The Knox College Institutional Review Board (IRB)

A. MISSION, GOALS, AND GUIDELINES

A.1 - Mission

The U.S. government requires that any research project involving human subjects conducted at institutions that receive federal funding must be reviewed by an Institutional Review Board (IRB) at that institution before data collection commences; this is true even if the project is not receiving federal funding. The IRB at Knox College is responsible for overseeing all research at Knox College that involves the use of human subjects. The ultimate goal of the IRB is to safeguard the well-being of individuals who participate in research conducted by Knox College and/or its faculty, staff, and students and to ensure that research occurring at Knox College meets accepted ethical standards. The Knox IRB also reviews projects conducted by outside researchers who wish to collect data from members of the Knox College community.

The Knox College IRB is not intended to be an impediment to research; it seeks to work with researchers to develop research protocols that will receive IRB approval.

A.1.a - Definition of Research with Human Subjects

Knox College follows established federal guidelines by defining "research" as "a systematic investigation, including research development, testing and evaluation, designed to develop or contribute to generalizable knowledge." A research project will usually be defined as using "human subjects" if it involves acquiring information/data from at least one living person and if any of the following four conditions are met:

Condition 1 - the researcher(s) will be interacting with the person or intervening in or interrupting the normal daily activities of that individual;

Condition 2 - the researcher(s) will gather information from the person that would ordinarily be private, such as the person's beliefs or attitudes;

Condition 3 - the researcher(s) will be acquiring, either directly from the person or in some other manner, identifiable private information about the individual, such as medical conditions, sexual identity, and so forth; or

Condition 4 - the researcher(s) will observe behavior in a situation in which the person might reasonably expect privacy and freedom from observation.

A.1.b - Basic Standards for Research with Human Subjects

The Knox College IRB ensures that researchers adhere to the following minimum standards for research with human subjects, as specified by U.S. Federal Law.

Standard 1 - Human subjects should not be placed at undue risk. Subjects are considered to be at "minimal risk" if "the probability and magnitude of harm or discomfort anticipated in the research are not greater in and of themselves than those ordinarily encountered in daily life or during the performance of routine physical or psychological examinations or tests." If the risk of the study is somewhat higher than minimal, it is absolutely necessary to inform subjects of this possibility during the consent procedures (see below). No research procedures may be used that are likely to cause serious or long-lasting physical or psychological harm to a research subject.

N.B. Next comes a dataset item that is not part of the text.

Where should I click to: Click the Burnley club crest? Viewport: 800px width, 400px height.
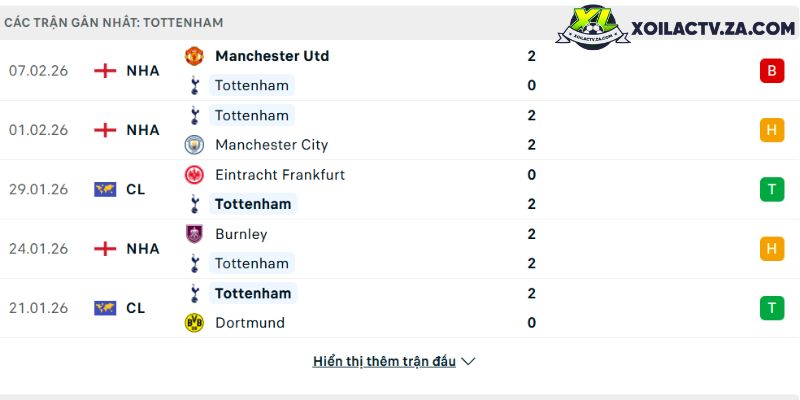click(194, 234)
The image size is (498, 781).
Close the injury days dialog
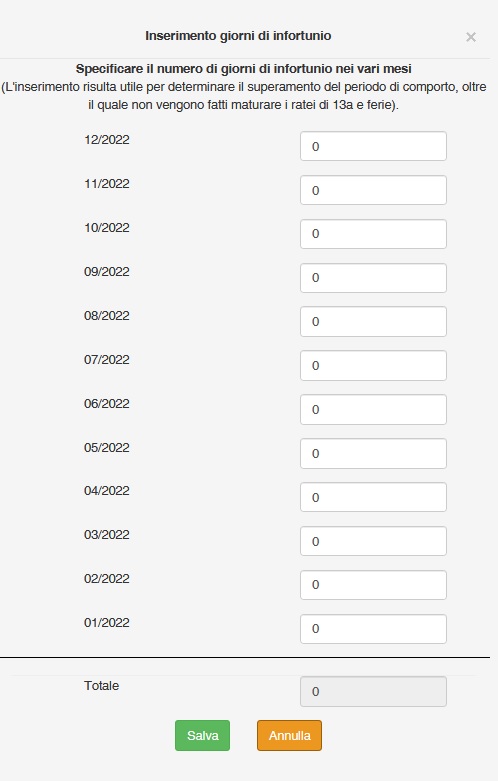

Standard 2 - Subjects must give informed consent before participating in research. The purpose of informed consent is to provide potential subjects with sufficient information in order to make a decision as to whether they would like to participate, to ensure subjects comprehend the nature of their involvement in the research project, and to ensure that subjects have actually chosen to participate. Researchers shall inform subjects about all aspects of the procedure that may influence the subjects' willingness to participate. The IRB will provide researchers with detailed information as to what sorts of information it expects to be included in informed consent procedures.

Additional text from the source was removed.